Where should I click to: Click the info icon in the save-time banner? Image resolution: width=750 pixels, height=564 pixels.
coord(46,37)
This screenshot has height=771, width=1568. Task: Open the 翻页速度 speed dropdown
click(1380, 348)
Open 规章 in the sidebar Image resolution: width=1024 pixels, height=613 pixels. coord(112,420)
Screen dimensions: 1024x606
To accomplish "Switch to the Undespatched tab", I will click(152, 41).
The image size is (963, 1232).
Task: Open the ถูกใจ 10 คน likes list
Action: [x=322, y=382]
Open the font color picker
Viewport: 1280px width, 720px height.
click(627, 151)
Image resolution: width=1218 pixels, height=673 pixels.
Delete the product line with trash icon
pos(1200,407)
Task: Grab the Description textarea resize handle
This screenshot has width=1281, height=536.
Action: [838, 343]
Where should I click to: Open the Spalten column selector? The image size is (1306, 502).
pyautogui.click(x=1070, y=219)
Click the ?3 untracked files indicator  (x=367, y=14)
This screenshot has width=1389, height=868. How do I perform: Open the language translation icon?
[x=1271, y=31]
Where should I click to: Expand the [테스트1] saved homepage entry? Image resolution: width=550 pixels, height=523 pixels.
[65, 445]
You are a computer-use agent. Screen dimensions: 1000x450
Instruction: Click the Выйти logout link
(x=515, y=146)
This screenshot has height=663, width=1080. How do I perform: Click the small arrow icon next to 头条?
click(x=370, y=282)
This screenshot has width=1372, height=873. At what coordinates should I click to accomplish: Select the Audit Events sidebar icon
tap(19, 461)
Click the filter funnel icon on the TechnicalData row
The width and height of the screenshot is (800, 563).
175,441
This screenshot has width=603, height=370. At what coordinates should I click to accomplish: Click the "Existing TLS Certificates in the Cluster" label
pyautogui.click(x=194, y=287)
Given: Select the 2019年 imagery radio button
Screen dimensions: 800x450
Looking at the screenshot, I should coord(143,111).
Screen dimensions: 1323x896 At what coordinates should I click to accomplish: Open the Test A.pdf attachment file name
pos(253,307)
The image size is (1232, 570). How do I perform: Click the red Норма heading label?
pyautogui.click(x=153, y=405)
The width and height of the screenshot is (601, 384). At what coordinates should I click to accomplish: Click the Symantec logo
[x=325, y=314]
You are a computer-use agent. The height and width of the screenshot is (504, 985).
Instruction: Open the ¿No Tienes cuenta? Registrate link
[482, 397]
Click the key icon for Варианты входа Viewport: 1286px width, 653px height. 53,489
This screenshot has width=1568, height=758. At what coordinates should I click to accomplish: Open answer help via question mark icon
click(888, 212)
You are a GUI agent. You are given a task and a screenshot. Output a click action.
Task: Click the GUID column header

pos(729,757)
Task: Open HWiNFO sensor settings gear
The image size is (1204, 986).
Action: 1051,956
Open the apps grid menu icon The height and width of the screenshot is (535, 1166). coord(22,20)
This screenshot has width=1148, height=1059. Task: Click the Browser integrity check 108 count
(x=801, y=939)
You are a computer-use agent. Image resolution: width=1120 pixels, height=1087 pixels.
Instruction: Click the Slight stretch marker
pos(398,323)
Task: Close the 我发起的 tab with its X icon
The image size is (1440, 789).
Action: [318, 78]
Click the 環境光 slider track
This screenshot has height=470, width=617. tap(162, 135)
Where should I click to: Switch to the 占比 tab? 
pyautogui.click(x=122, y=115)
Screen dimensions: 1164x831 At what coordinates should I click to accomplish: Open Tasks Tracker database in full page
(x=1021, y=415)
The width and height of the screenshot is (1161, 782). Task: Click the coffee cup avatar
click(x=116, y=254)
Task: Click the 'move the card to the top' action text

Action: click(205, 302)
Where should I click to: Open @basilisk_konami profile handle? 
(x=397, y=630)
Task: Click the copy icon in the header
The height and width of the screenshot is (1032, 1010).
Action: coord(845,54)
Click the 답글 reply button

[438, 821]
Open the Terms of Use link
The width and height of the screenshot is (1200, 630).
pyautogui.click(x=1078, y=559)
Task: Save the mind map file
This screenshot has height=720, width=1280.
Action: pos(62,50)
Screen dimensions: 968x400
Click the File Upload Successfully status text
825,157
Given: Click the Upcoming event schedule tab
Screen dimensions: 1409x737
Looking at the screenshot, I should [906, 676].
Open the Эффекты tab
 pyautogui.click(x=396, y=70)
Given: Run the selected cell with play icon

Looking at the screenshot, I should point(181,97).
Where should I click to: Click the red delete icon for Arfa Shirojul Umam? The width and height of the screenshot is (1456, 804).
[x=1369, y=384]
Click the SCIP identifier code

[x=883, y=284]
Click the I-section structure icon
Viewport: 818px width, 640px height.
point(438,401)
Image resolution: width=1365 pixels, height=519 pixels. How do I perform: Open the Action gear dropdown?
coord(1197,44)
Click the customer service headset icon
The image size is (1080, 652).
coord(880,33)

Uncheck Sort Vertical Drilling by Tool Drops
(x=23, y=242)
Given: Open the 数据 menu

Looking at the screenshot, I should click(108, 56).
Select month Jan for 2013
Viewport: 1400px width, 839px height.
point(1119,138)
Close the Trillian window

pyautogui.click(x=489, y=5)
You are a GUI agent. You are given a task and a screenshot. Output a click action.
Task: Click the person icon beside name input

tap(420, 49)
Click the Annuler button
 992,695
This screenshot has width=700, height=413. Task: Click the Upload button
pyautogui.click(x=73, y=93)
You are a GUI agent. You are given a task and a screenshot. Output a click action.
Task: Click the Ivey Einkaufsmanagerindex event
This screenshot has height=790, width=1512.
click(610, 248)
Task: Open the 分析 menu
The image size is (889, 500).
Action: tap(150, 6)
◇ ◇ ◇ ◇
Give the count of lines in the listing above that include "computer", with no other words.

3